Malka Sternberg - January 31, 2008

Religious Life

Did you go to a Jewish school?

No, there was no Jewish school. There weren't enough people there. Our community was maybe maximum fifty families. There was the non-religious ones, which was a big community. We were on very good terms with them, we had no, no disagreements but we didn't--they lived their way and we lived our way. The rabbi--it was--Liberec is a, is a junction of all of trains from all over Europe so many people stopped--this was before the war, you know, many people stopped there because they didn't want to travel on Shabbos. So, they went to the rabbi if they can eat there and said, "No, you can't eat in my place. I'll send you to a place where you can eat." His place wasn't kosher. Yes, it wasn't kosher and it was a very good arrangement, we were on very good terms with him. He did all the official things with us. When we needed a signature--I had to have a letter every Shabbat that I didn't need to write in school. He would give me the letter for Shabbat. We were on very good terms with each other but they lived their way. So, he always sent them to one of the ??? brothers. There they could stay for Shabbat.

Tell me what a Friday night was like in your house.

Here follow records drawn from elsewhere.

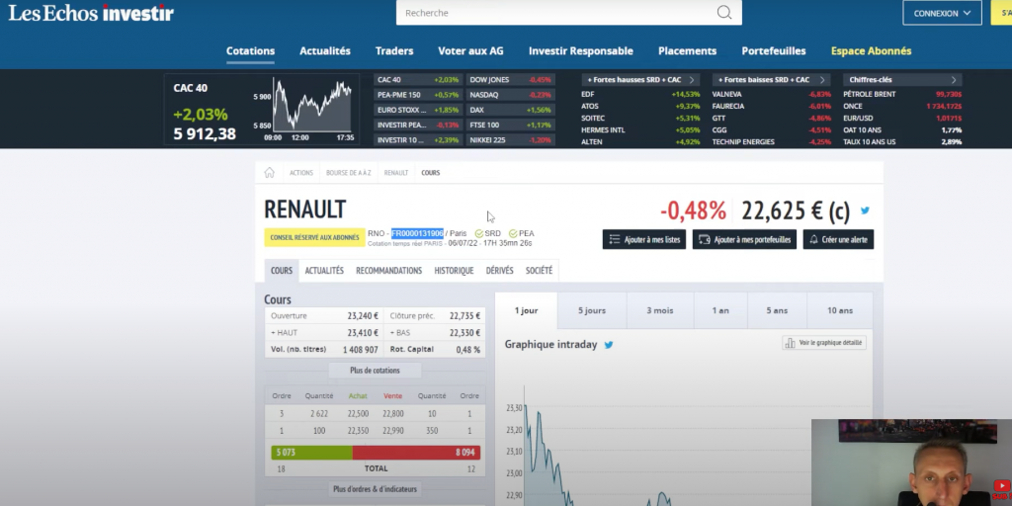This screenshot has height=506, width=1012.
Task: Click list icon in Ajouter à mes listes
Action: tap(614, 239)
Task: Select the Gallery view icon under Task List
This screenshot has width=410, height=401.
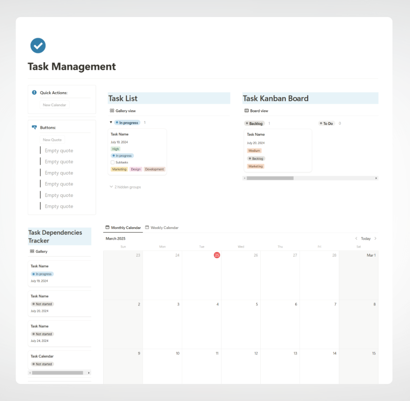Action: (x=111, y=110)
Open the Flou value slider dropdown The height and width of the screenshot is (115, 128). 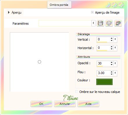(x=115, y=73)
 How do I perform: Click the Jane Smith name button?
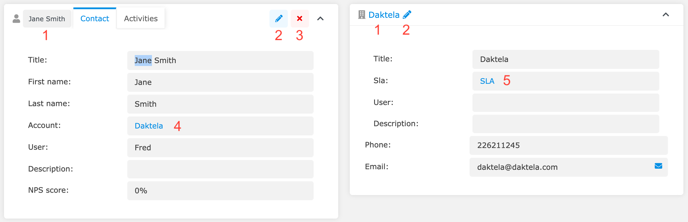click(x=47, y=18)
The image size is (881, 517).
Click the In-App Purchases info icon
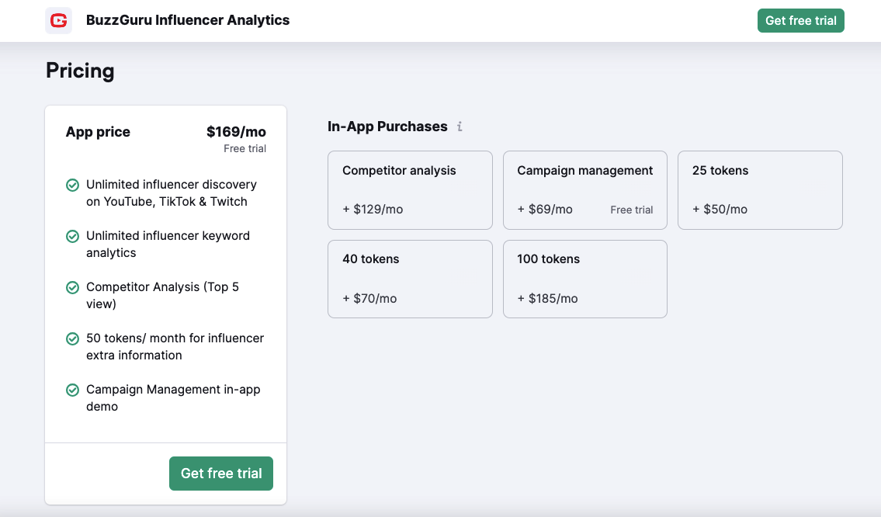click(x=460, y=127)
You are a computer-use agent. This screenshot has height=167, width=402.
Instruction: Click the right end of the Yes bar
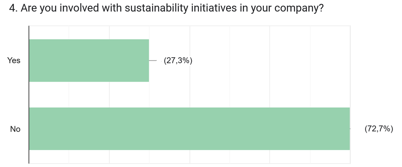(147, 60)
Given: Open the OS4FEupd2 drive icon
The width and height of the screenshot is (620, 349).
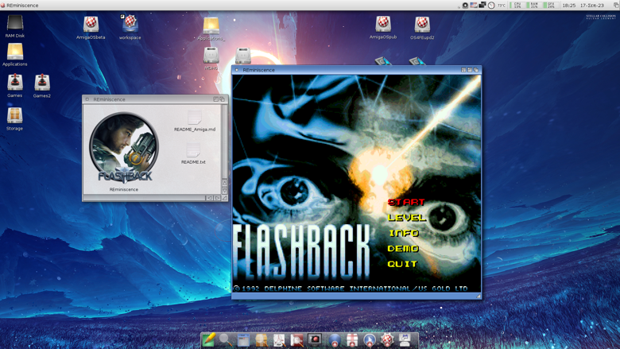Looking at the screenshot, I should (422, 25).
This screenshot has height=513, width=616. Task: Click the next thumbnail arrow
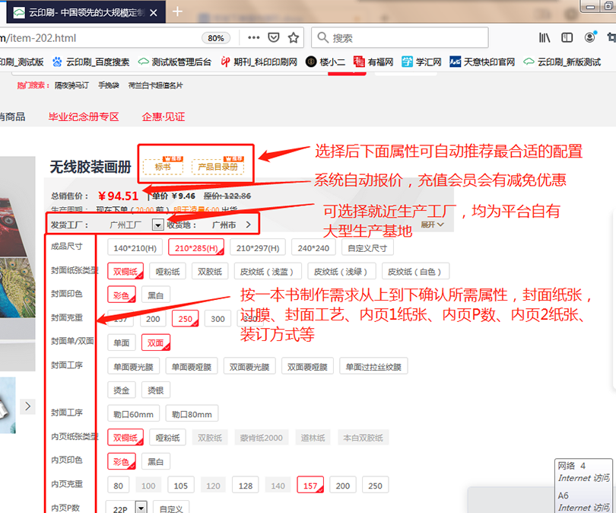28,406
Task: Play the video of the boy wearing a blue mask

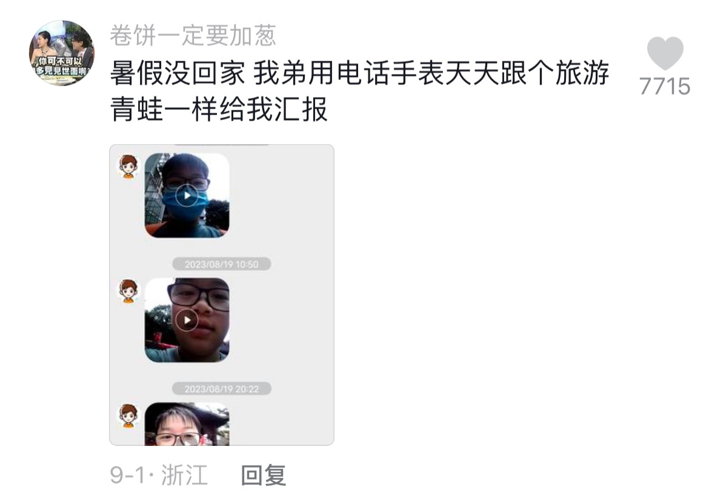Action: (x=187, y=196)
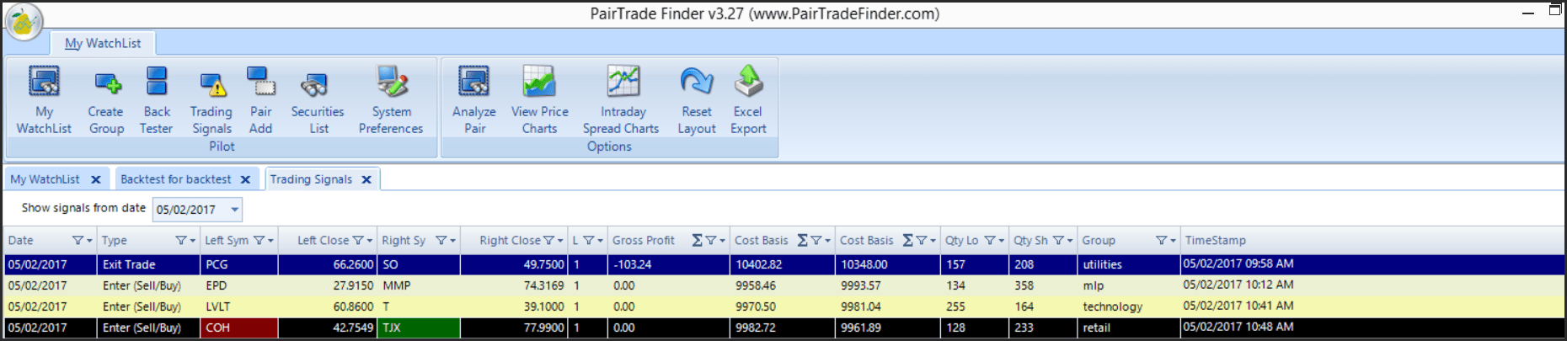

Oh, beautiful. Unfortunately, my father has no voice for singing. He loved singing. Then I married him and he had a voice. That was a big thing. The first one in the ??? who could sing, which was Moishe and uh, for my father it was like, like something out of this world. We'd have Friday night, the table was ??? Friday night kiddish and the challas my mother used to bake and uh, best meal and usually was one of his ???.

And you said the whole clan would come.

The clan would come to grandmother's. We would walk there on, on Saturday morning. But everyone lived in different places--not far, all walking distances--and everyone had their own home.

And then you'd go sh...then you'd go to one of the shtiebelekh.

Yes, and the shtiebelekh--we all went to the same shtiebl and then in the afternoon we'd go to my grandmother's. I remember this--across the road from, from the farm was a tun...tunnel--little tunnel, you know, just you could walk through--plus another tunnel you drove through--you walk through it, above it went the train. And this time it helped me afterwards when we came back to look at it. I traced it to my grandmother's place because there was no sign of them. Everything was destroyed and the Communists had made what they a, a...

Husband: ???.

??? and all sorts of work shops and things. One was doing tractors, another was doing something else, some of them was working with animals. So, they had ??? next to ??? the whole way...

Husband: ???--cooperative, you know what a cooperative is?

Yes, a kind of a cooperative. And through this tunnel I managed to find my grandmother's place. We had photos which he took when they demolished it and it was my grandmother's place. But that was in 1992 when we could go there already. But this is just a by the way. And the children would play, all the family would love to be together, we loved each other, we loved to be together. There were lots of us and we had a yard and a big back garden--not much of a garden but somewhere we could play around with and lots trees to climb and if you went all the way down you came to the River Neisse at the bottom of it. And we loved being together and we loved the Shabbos. It was happy.